Among the entries below, one stretch runs from the line that contains "Given: Show the page navigator panel" through the line that contains "The height and". Repeat that stretch exactly, ends included, and only that.

[Data for this task Boundary: Start]

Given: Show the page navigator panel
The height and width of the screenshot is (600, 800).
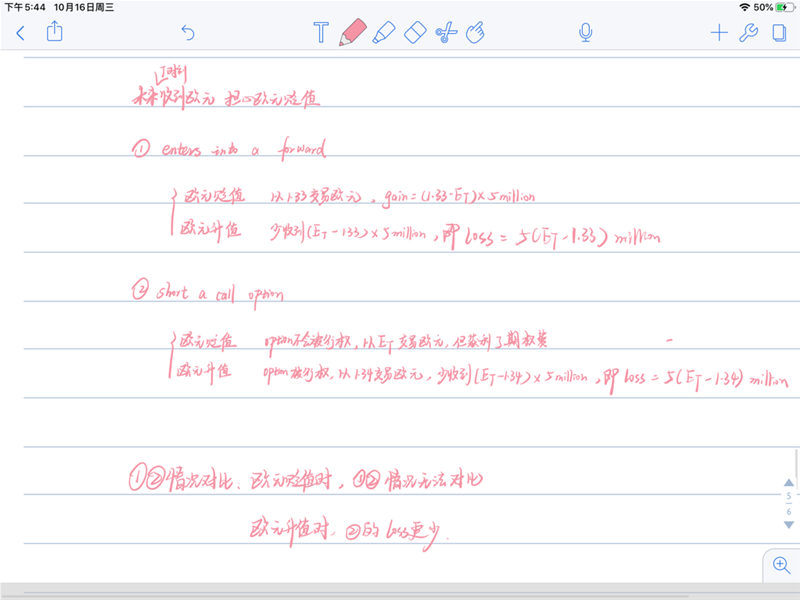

[Data for this task Boundary: End]
[Data for this task Boundary: Start]

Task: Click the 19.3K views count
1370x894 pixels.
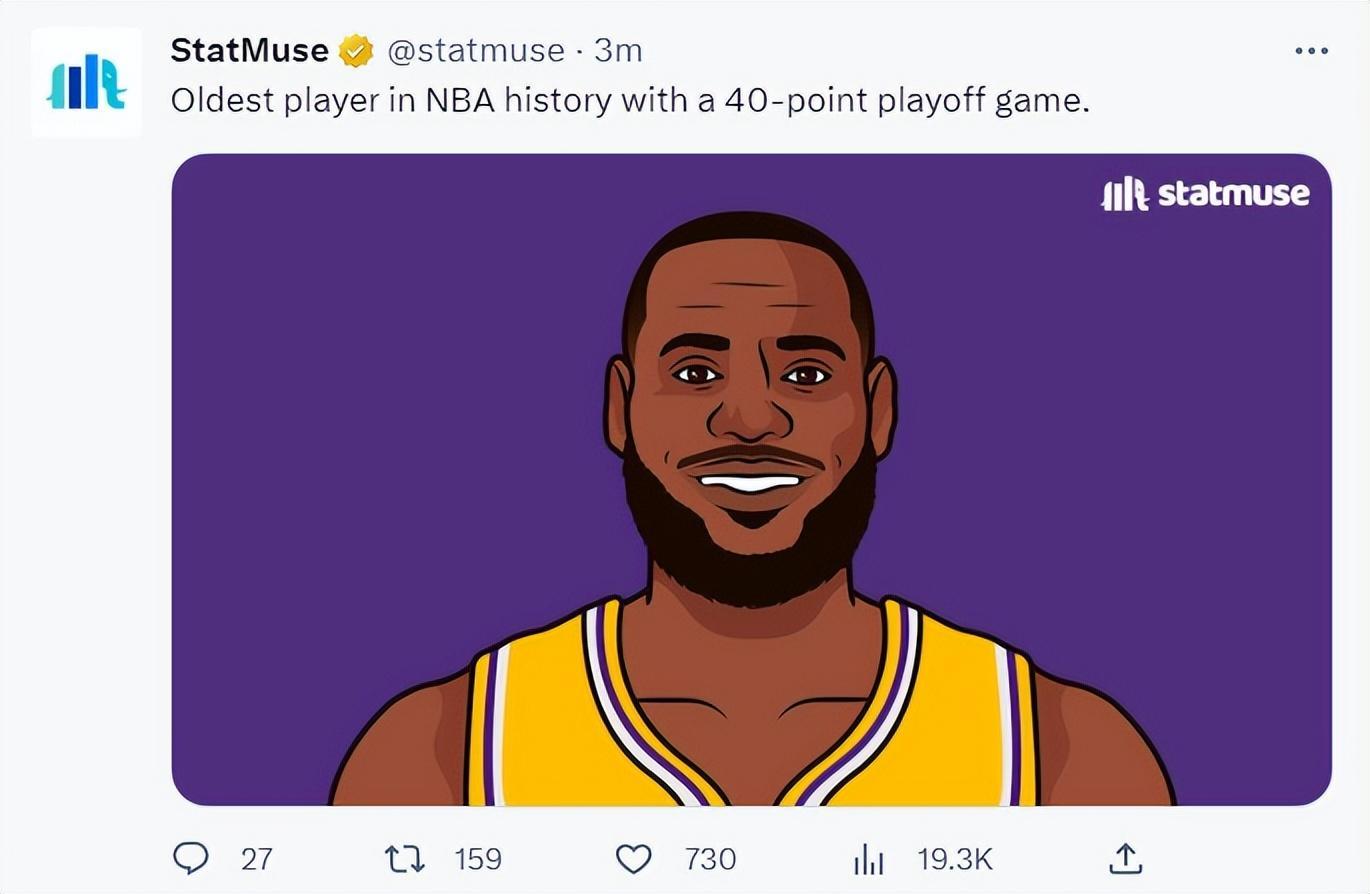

[Data for this task Boundary: End]
[Data for this task Boundary: Start]

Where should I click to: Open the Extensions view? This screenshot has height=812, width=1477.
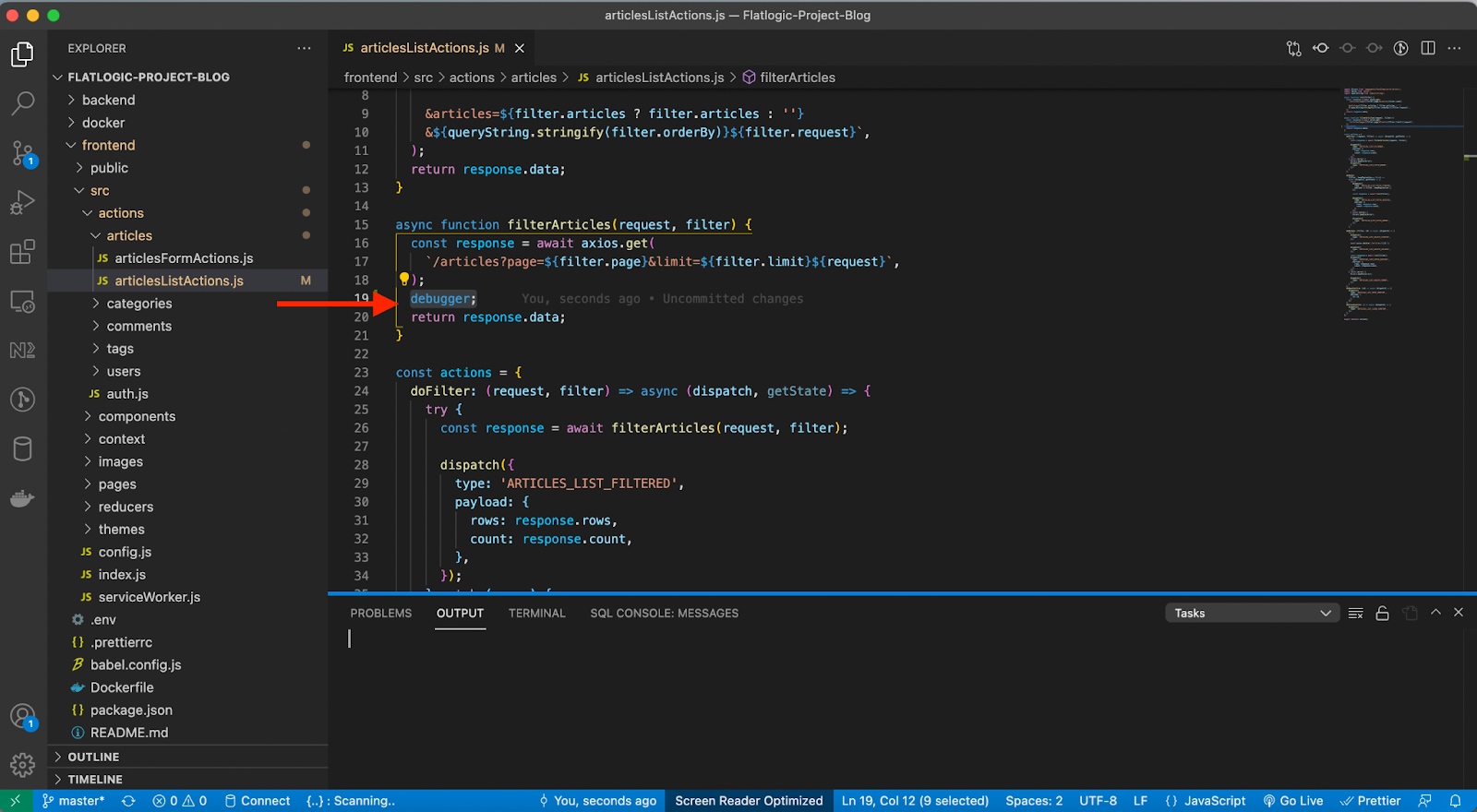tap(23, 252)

[Data for this task Boundary: End]

- **Answer to the problem**
Given: Show the page navigator panel
The height and width of the screenshot is (600, 800).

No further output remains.